Clueless, at Best

Wednesday, August 03, 2011

A bill has gotten through committee in Congress that effectively assumes that we're all child pornographers, and threatens to subject anyone at any time to unreasonable searches of their Internet activity. Worse still, as Conor Friedersdorf of the Atlantic points out, there is, as yet, little opposition to the bill from any quarter.

Perhaps, in an age in which numerous people are reveling in the selective openness made possible (and, often, advantageous) by new technology, too many of us are forgetting that a complete, government-enforced "openness" would actually be far from exhilarating.

Nor do police need probable cause to search this information. As Rep. James Sensenbrenner says, (R-Wisc.) "It poses numerous risks that well outweigh any benefits, and I'm not convinced it will contribute in a significant way to protecting children."

Among those risks: blackmail.

In Communist countries, where the ruling class routinely dug up embarrassing information on citizens as a bulwark against dissent, the secret police never dreamed of an information trove as perfect for targeting innocent people as a full Internet history. Phrases I've Googled in the course of researching this item include "moral panic about child pornography" and "blackmailing enemies with Internet history." For most people, it's easy enough to recall terms you've searched that could be taken out of context, and of course there are lots of Americans who do things online that are perfectly legal, but would be embarrassing if made public even with context: medical problems and adult pornography are only the beginning. How clueless do you have to be to mandate the creation of a huge database that includes that sort of information, especially in the age of Anonymous and Wikileaks? How naive do you have to be to give government unfettered access to it? Have the bill's 25 cosponsors never heard of J. Edgar Hoover? [link dropped, emphasis added]
Friedersdorf is right to liken this bill to the Mann Act, which also created a new way to extort people. With new protection schemes already taking advantage of new social media, the last thing we need is the government joining the fun, or lending a helping hand to the meddlesome or the criminally-inclined.

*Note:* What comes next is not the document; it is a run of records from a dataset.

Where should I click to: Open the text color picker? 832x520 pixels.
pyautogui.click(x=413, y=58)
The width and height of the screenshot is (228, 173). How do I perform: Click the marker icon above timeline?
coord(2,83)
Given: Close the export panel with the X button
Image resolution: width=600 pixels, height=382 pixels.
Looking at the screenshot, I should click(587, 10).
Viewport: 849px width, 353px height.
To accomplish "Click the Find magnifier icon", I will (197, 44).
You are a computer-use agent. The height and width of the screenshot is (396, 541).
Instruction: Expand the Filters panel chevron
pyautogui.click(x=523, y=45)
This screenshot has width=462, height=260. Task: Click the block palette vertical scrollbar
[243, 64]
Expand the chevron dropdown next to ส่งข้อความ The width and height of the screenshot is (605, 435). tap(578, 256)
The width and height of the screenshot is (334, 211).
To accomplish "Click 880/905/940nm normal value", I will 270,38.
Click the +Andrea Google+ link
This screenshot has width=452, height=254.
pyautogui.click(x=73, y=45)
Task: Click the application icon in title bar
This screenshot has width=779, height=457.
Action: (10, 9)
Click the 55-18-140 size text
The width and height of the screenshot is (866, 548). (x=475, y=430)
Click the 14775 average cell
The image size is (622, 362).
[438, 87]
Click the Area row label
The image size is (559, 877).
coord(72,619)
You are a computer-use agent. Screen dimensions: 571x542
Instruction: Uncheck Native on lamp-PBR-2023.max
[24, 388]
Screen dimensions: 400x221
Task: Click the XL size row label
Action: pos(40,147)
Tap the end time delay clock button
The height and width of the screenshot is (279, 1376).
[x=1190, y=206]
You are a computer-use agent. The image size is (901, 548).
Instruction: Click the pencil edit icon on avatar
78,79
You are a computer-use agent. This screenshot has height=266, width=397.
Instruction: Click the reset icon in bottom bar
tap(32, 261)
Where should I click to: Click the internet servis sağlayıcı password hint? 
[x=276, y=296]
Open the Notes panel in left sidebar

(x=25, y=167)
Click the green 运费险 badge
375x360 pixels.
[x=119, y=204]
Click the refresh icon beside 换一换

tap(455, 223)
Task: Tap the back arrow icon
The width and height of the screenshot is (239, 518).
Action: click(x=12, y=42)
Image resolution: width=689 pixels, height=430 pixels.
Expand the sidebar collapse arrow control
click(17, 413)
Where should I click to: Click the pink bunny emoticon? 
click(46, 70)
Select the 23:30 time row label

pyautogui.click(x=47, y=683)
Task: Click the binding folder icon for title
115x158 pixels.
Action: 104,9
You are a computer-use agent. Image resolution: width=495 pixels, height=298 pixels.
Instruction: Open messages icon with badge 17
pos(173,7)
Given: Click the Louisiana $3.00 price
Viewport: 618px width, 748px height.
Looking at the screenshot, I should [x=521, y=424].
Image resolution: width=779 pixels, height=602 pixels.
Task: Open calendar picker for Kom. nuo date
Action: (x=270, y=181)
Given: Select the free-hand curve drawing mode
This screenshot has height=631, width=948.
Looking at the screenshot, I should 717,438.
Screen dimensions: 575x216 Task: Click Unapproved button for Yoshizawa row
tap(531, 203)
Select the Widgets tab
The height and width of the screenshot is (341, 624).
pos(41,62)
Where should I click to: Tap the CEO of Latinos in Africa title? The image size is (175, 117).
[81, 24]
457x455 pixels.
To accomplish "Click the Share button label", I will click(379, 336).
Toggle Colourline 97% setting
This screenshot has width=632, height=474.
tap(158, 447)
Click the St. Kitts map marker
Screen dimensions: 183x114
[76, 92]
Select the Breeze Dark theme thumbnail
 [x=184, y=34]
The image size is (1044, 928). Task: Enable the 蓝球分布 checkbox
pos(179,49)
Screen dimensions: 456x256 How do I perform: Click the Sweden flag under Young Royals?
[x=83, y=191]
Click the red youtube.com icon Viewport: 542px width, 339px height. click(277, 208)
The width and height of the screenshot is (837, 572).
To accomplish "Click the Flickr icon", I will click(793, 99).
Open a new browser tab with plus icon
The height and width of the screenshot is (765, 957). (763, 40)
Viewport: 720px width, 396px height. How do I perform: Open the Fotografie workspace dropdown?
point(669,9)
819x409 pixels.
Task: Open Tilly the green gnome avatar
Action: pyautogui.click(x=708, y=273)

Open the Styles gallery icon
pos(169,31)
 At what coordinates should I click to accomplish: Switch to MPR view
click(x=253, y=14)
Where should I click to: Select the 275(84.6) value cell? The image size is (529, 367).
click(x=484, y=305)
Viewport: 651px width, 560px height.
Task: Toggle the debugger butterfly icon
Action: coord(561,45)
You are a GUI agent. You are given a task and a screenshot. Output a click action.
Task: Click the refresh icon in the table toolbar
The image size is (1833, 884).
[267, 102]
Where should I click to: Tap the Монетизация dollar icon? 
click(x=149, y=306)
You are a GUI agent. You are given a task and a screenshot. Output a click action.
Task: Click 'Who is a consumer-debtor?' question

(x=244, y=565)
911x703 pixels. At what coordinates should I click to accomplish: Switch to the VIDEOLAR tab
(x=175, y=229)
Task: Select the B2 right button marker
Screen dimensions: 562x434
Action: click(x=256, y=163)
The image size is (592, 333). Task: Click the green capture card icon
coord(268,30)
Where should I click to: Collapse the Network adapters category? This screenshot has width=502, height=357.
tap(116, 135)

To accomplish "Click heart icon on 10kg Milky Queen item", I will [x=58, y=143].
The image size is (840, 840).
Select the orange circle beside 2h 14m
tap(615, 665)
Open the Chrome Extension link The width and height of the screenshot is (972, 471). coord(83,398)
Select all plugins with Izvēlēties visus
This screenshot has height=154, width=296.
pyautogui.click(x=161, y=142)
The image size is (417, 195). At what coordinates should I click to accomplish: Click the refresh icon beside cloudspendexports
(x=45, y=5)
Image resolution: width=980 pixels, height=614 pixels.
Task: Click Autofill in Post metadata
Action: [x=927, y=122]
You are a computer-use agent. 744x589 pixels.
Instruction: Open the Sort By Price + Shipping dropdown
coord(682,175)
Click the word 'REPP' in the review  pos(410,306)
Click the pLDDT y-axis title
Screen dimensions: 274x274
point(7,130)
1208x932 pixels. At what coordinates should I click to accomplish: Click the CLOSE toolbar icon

Whatever benefits accrue to openness lie in the ability of the person disclosing private information to present that information with the relevant context, rather than having something cherry-picked from their activities, and presented as "fact" in a context insinuating something that is untrue. While there will always be people who attempt to do this, the legislation pending before Congress will greatly empower such people.

Anyone who imagines that this legislation is harmless because they "have nothing to hide" are mistaken at best. The difference between this bill's consequences and the Internet as it is now, is similar to that between disrobing at a nude beach on a warm summer day -- and, say, being groped by TSA agents for the rest of our lives.

-- CAV

4 comments:

kelleyn said...

This reminds me of a recent post at Noodle Food: Don't Talk to the Police. Literally anything you say can be used to convict you.

At the very least, this bill will saddle ISPs with the onerous duty to cache and organize all that data. It will drive up the cost of access, and mix ups will be inevitable. Storage is cheap, but complexity management is less so; and unlike with ad sales, there is no profit in this. It will become even worse if ISPs get entangled in the resulting court cases.

Gus Van Horn said...

Regarding your second paragraph: that, too. (And I'm sure members of both parties would (secretly or not) just LOVE to cause many people to have less access to the Internet after costs increase so ISPs can recoup their losses.

Snedcat said...

Yo, Gus, you quite rightly point out, "Anyone who imagines that this legislation is harmless because they 'have nothing to hide' are mistaken at best." That sort of excuse for encroaching tyranny always puts me in mind of, yes, Pet Shop Boys' public break with New Labor over national ID cards in Great Britain. Quite good song, I say, quite good. If the politricksters had any shame, that song might make them feel it, but they don't so they won't.

Gus Van Horn said...

Thank you for the link to the song, sir! I look forward to a listen later on, after my wife and daughter are awake.

In the meantime, I link to the lyrics.